ACTION ITEM
In the records below, find the line containing "Given: Show hidden icons tray chevron" and the line containing "The height and"; please repeat exactly the lines from one to the other, both included, and nothing more.

EXTRACTED ENTRIES
■ ■ ■ ■ ■

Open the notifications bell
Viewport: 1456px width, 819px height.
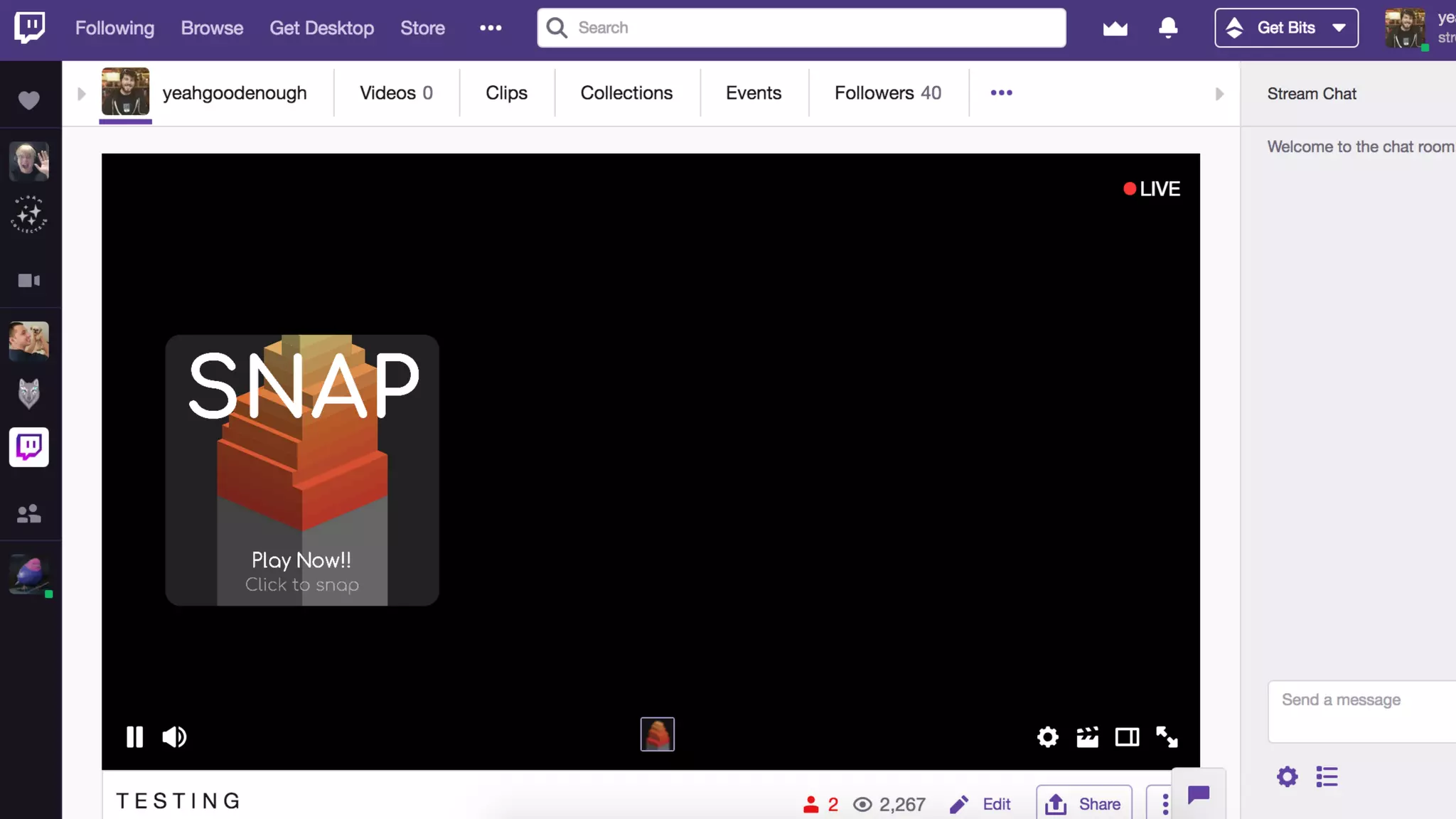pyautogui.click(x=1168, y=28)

■ ■ ■ ■ ■

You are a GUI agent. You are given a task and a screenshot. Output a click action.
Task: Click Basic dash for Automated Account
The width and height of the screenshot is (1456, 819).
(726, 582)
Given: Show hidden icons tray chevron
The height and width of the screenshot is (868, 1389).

■ ■ ■ ■ ■

SOLVED EXERCISE
Given: Show hidden icons tray chevron
The height and width of the screenshot is (868, 1389).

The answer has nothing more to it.